Cremations are even worse, as they “produce 250,000 tons of carbon dioxide emissions each year, the equivalent of burning 30 million gallons of gas.” Still, cremation remains the style of the day. According to McDuff, over 50% of our population chooses flame cremation, and that number is projected to increase to 80% by 2040.

And then there are the vaults. Although, McDuff says, “no state law requires embalming,” most cemeteries do. They also require vaults: concrete liners for graves, which help keep the ground level for the purpose of maintenance and lawnmowing ease.

With the ongoing effects of climate change established, many people have scrutinized their personal rates of consumption and attempted to reduce their individual impact. Now, some are even ranking their post-mortem carbon footprints.

According to the Green Burial Council, the reviewing body for the Sanctuary and similar establishments, there are approximately 350 green burial cemeteries in the U.S. and Canada. There are a growing number in the Blue Ridge region, including a handful in Virginia and Tennessee. Human composting is also gaining traction in the West, with a bill pending in California. If passed, that state would be the fourth to legalize the practice, joining Colorado, Oregon, and Washington.

“The numbers have gone up, the number of people who say they would consider a green burial,” McDuff says.

McDuff and Gordon are some of these people. McDuff intends to be interred at the Warren Wilson College Cemetery, a tiny graveyard abutting one of the college’s many cow pastures. She negotiated to be buried sans vault and un-embalmed, after convincing the Warren Wilson Cemetery board to waive the stipulation entirely.

Gordon plans for an even simpler sendoff. “I wanna be buried in a shroud,” he says, referring to the option of going into the ground wrapped in nothing but cloth. “That’s my present inclination.”

There’s also a spiritual reason to opt for green burial. Occasionally, the bereaved join Gordon during his daylong digs at the Sanctuary. When they do, the effect is palpable.

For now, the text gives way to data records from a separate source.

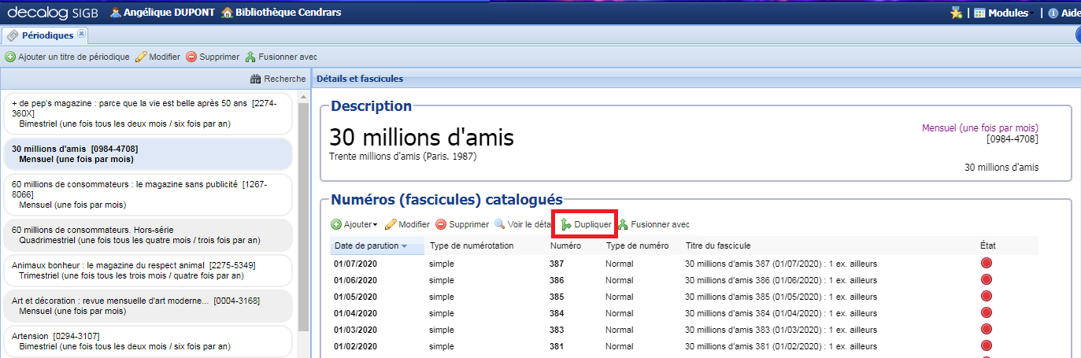Click Ajouter un titre de périodique icon
The image size is (1081, 358).
(10, 57)
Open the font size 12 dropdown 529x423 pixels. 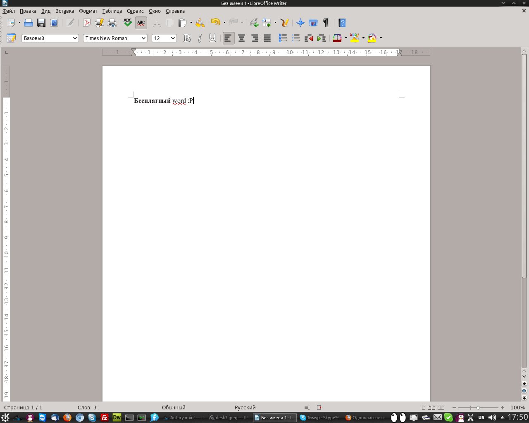pos(173,38)
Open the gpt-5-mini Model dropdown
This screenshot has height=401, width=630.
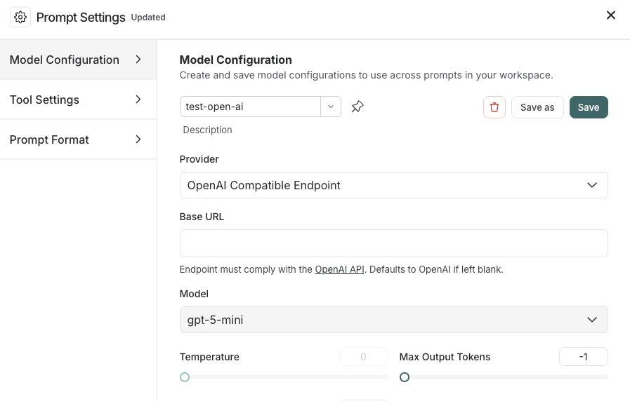click(592, 320)
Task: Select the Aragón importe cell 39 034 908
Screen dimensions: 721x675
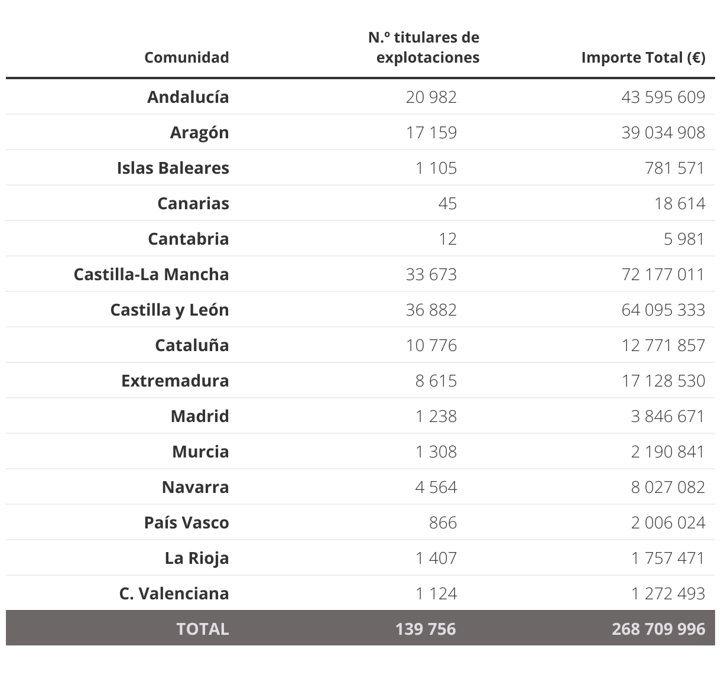Action: 663,132
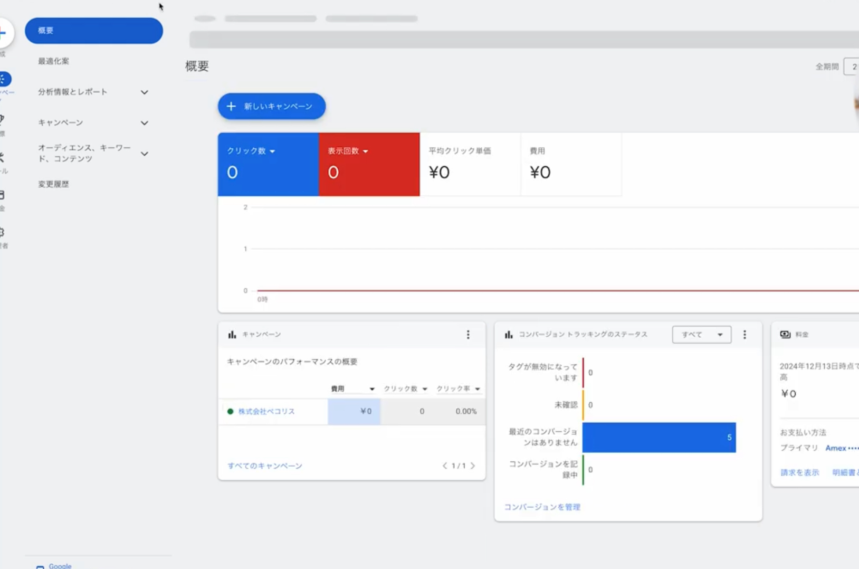Click the green status dot for 株式会社ペコリス
859x569 pixels.
click(230, 411)
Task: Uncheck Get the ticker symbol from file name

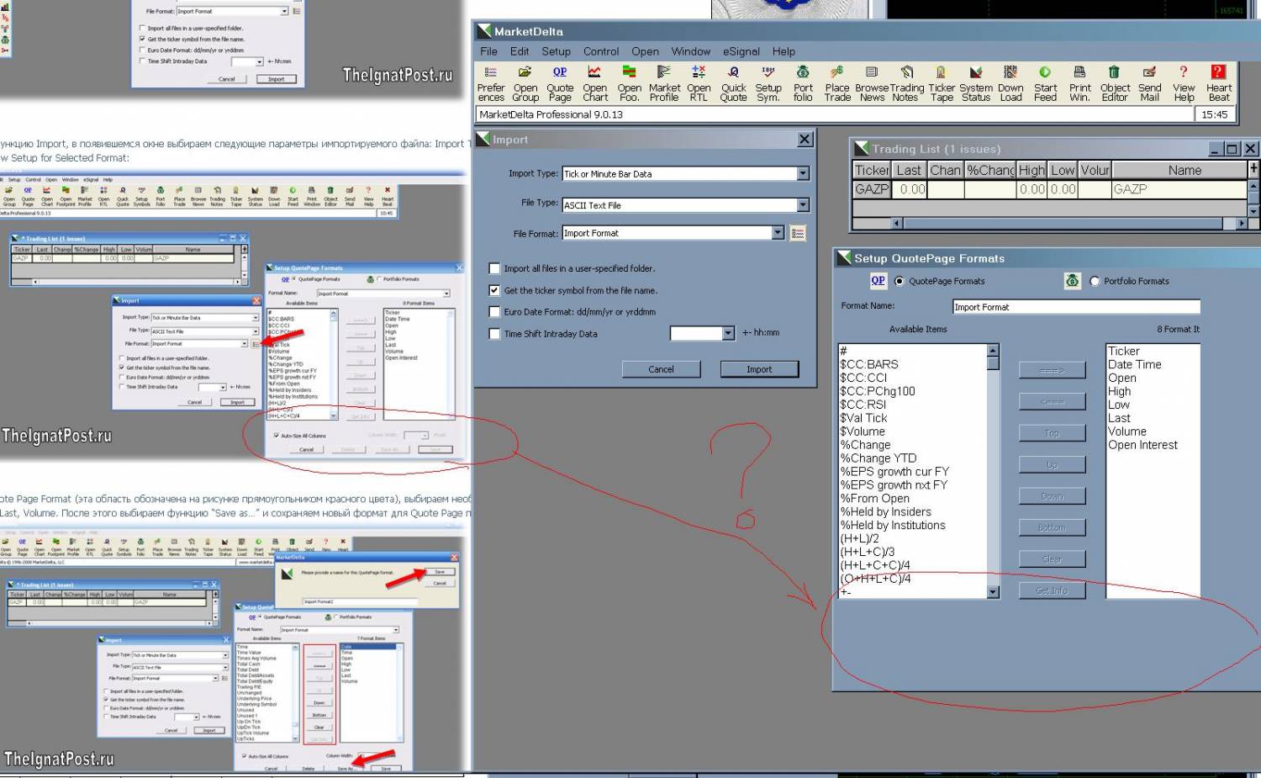Action: click(x=495, y=290)
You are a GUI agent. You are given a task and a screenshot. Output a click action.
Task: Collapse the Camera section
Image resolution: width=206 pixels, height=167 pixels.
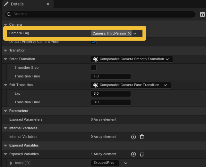[5, 25]
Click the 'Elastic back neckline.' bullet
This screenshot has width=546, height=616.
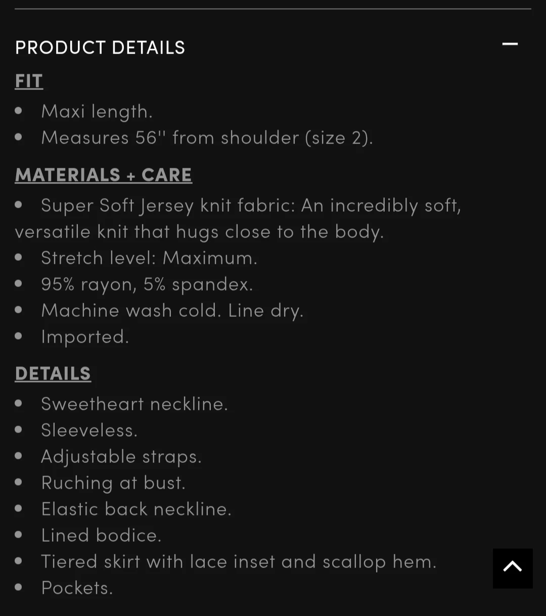137,509
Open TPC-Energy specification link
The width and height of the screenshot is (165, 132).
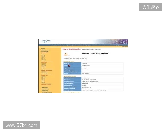click(x=44, y=73)
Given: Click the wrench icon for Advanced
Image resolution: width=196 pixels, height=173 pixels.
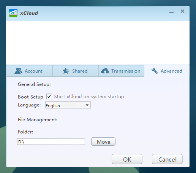Looking at the screenshot, I should [x=155, y=71].
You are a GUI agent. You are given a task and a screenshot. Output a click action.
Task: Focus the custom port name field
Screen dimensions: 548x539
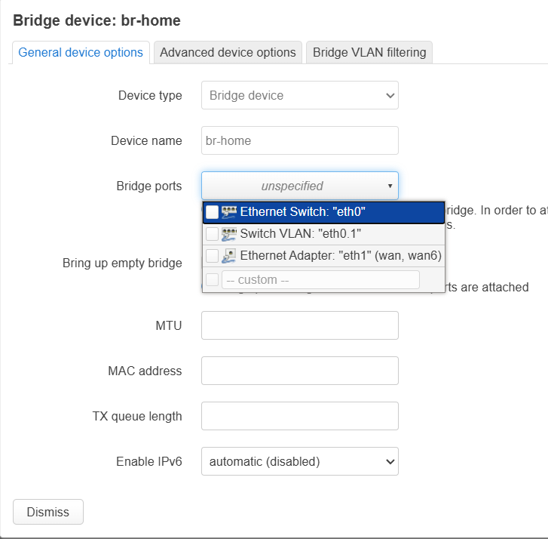pos(320,279)
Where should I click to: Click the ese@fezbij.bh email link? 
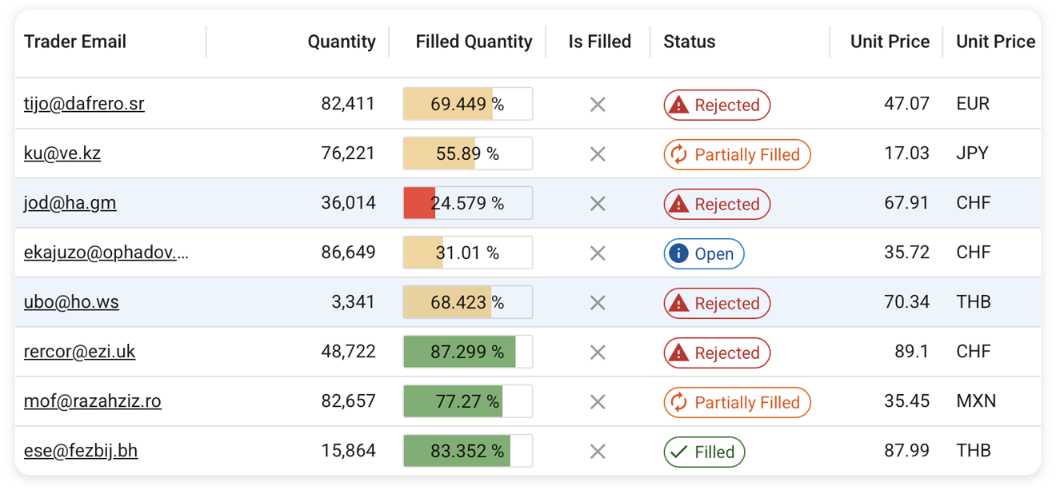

“The physicality of it, I think, aids in the grief process,” Gordon says. “The sweating and the exerting and relating of earth and dirt in this service of this person you love. You can tell it benefits people. It’s cathartic.”

Cassie Barrett, director of operations at the Sanctuary, concurs. “When you watch a grave come to a full close, it really helps to integrate ‘this is real.’ You can literally feel the atmosphere shift, no exaggeration. Even if you understand [a green burial] conceptually...you do not understand it until you experience it. A lot of burials we do, the person’s in a shroud, and in that case you see the form of their body.”

This removal of barriers is just as much a shot in the arm against death phobia—sort of an existential immersion therapy—as it is an ecological practice. Gordon, McDuff, and Barrett comprise a portion of a growing community. Each are hopeful that more people will be called to practice green burial—first as facilitators and, eventually, as clientele. To hear them tell it, no work may be more important.

“How we relate with [death] is foundational to how we relate with truth on a personal and a cultural level,” Gordon says. “Death is the truest thing about us.”